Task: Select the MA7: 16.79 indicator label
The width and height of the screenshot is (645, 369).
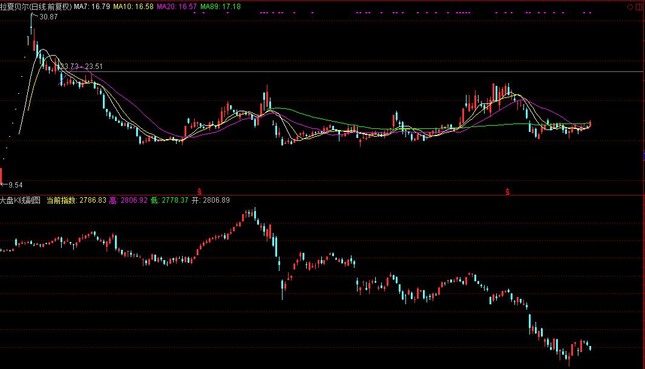Action: [92, 6]
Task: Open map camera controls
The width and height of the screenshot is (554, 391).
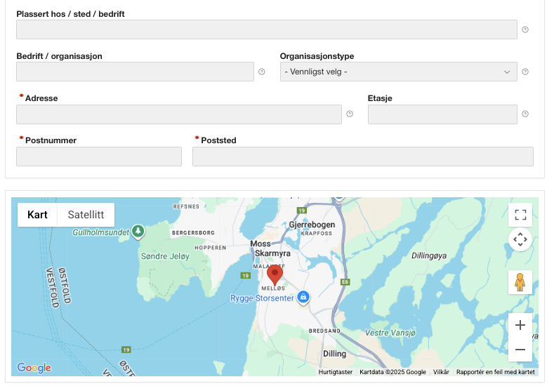Action: (520, 239)
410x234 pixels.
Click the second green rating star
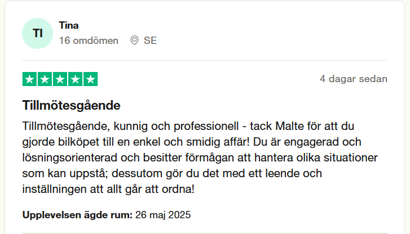point(45,79)
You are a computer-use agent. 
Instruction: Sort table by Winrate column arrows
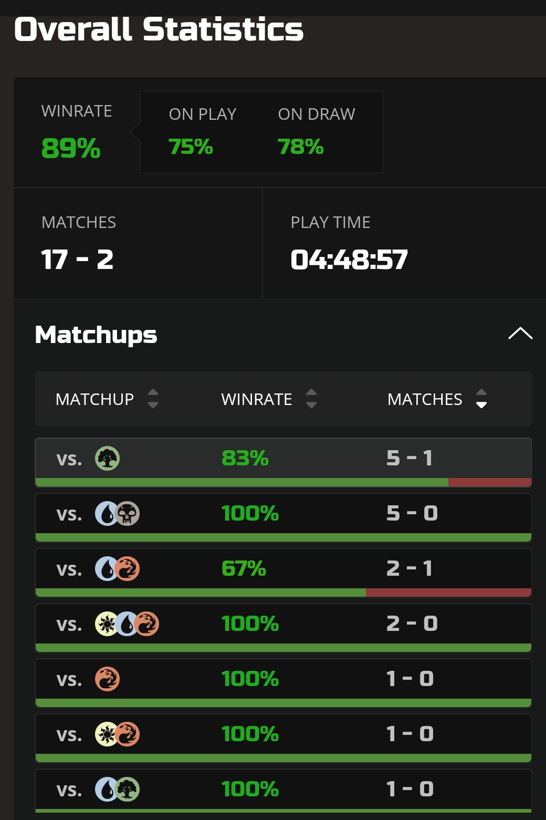(x=311, y=399)
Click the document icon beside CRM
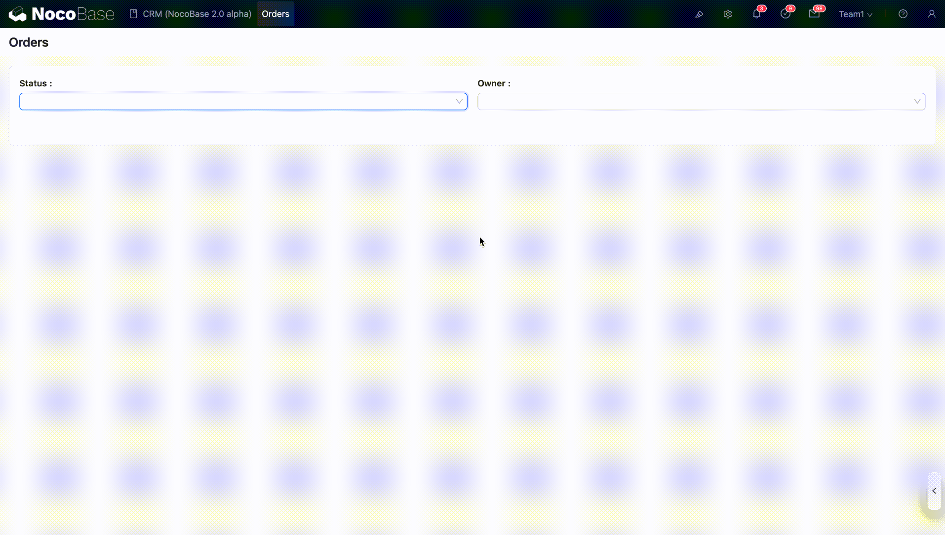This screenshot has height=535, width=945. [x=133, y=14]
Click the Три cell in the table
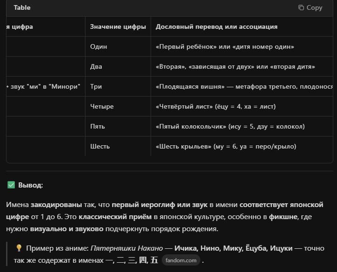 tap(96, 87)
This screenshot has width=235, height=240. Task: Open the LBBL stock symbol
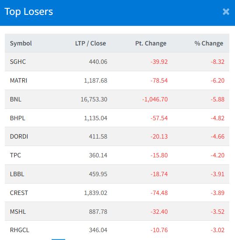tap(17, 174)
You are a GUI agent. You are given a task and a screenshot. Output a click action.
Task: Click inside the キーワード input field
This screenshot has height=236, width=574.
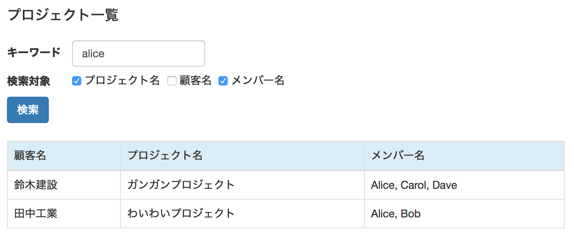point(138,53)
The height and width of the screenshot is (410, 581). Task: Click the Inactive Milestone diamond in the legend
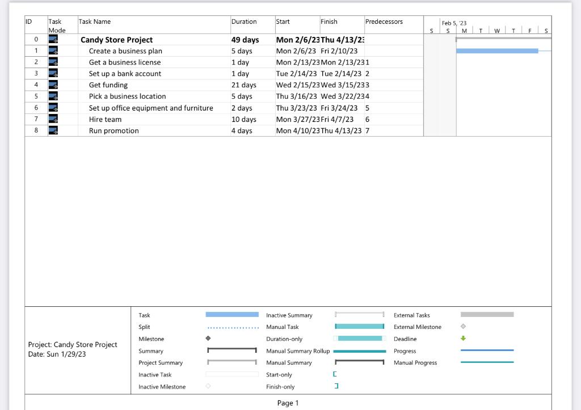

________________________________________

What is needed is an exact repetition of every line from the line with "Instruction: Sort table" to the end of the data above, both ends included, with no pictures.

Instruction: Sort table by Winrate column arrows
(x=311, y=399)
Click the document icon beside CRM
This screenshot has height=535, width=945. [x=133, y=14]
Click the Три cell in the table
 tap(96, 87)
This screenshot has width=235, height=240. Task: Open the LBBL stock symbol
tap(17, 174)
You are a GUI agent. You are given a task and a screenshot. Output a click action.
Task: Click inside the キーワード input field
This screenshot has height=236, width=574.
point(138,53)
The height and width of the screenshot is (410, 581). Task: Click the Inactive Milestone diamond in the legend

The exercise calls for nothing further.